There were two other imperial soldiers staring back at them, each with two carbines, one in each hand. That might not have been surprising, but what was definitely surprising was who was standing right I between these soldiers. It was the emperor! He stood motionless wrapped in an orange shawl that seemed more like a robe on such small body, with that smug-ass smirk he always sported, and his head raised as if to say I'm better than you!
Emperor 626 had been found it seemed, but the soldiers were hesitant.
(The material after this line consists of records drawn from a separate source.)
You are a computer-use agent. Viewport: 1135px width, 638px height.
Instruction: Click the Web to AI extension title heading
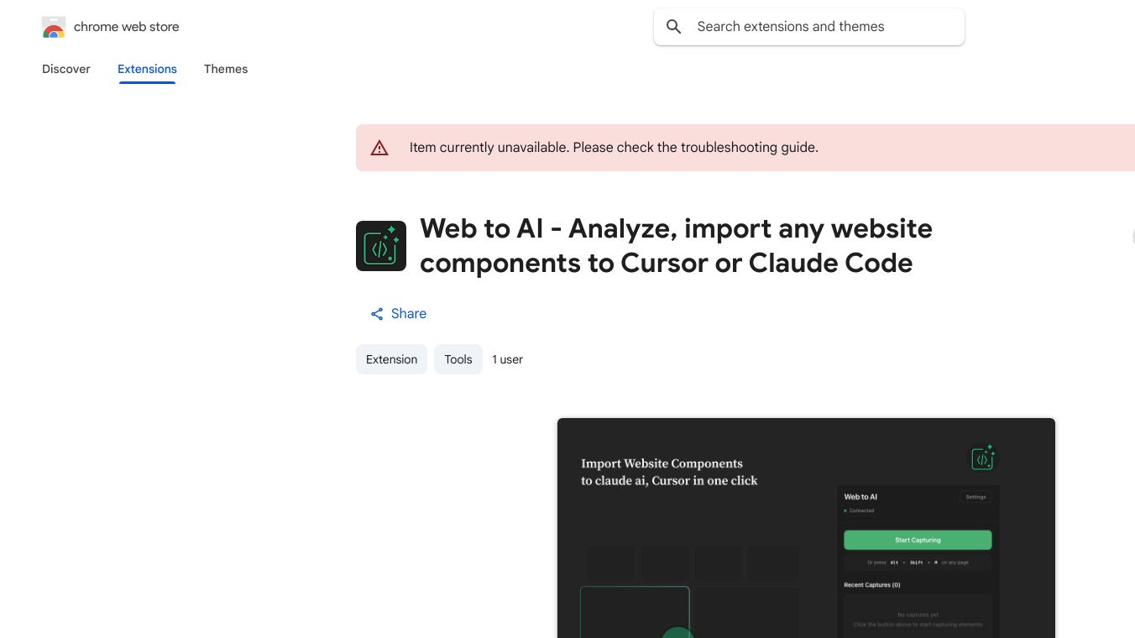[x=676, y=246]
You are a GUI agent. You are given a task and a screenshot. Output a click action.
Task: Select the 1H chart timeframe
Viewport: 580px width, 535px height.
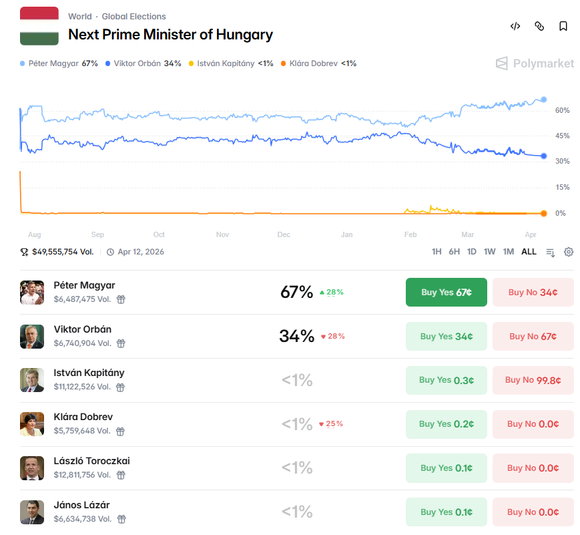(437, 252)

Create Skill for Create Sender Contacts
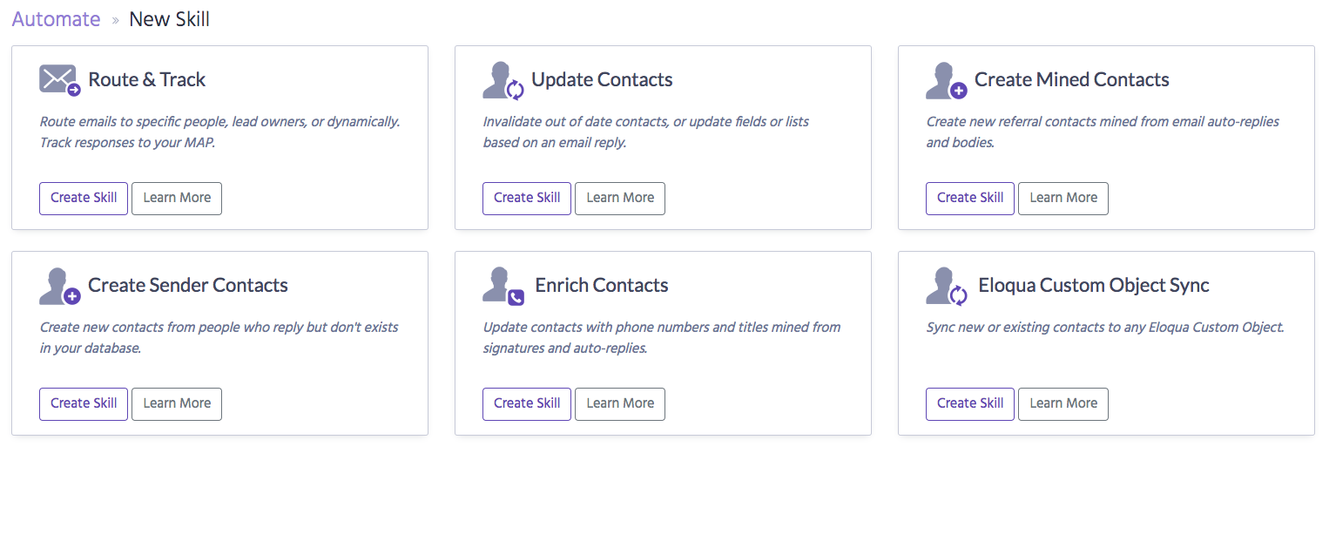point(84,403)
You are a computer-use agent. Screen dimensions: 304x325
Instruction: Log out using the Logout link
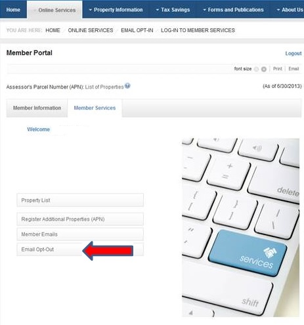click(x=293, y=53)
The emperor's facsimile wasn't exactly secret knowledge, but the emperor was missing, and in the end, the instincts of the soldiers overruled logical thought, and they holstered their carbines, and knelt down.
At that instant, the costumed rebels beside Stitch fired their carbines at the kneeling soldiers, throwing their bodies what had to be thirty feet backward. Stitch threw off his shawl, sporting a plasma carbine of his own, and he and the rebels bombarded the skyboat with Plasma.
But the shields of the skyboat couldn't be overwhelmed before it opened fire and left nothing but craters where the two rebels once stood. The blasts knocked Stitch back with singed ears and the carbine flew from his hands.
In that time, the two tanks in the back had pulled up front and aimed their guns at Stitch, as had the skyboat. Stitch looked up at so many plasma cannons aimed right at him. His ears drooped and he went wide-eyed and wide jawed. That this was going to hurt would be the understatement of the day. But the instincts of the imperial soldiers couldn't be ignored so easily. They hesitated before firing at Stitch. They hesitated for several seconds.
This was just long enough for a sudden small earthquake to strike. No! It wasn't an earthquake. Something big was pushing its way up from underneath the sand of the beach just to the left of the freeway.
It was Skyboat Blue, coming out blasting all of its guns at once.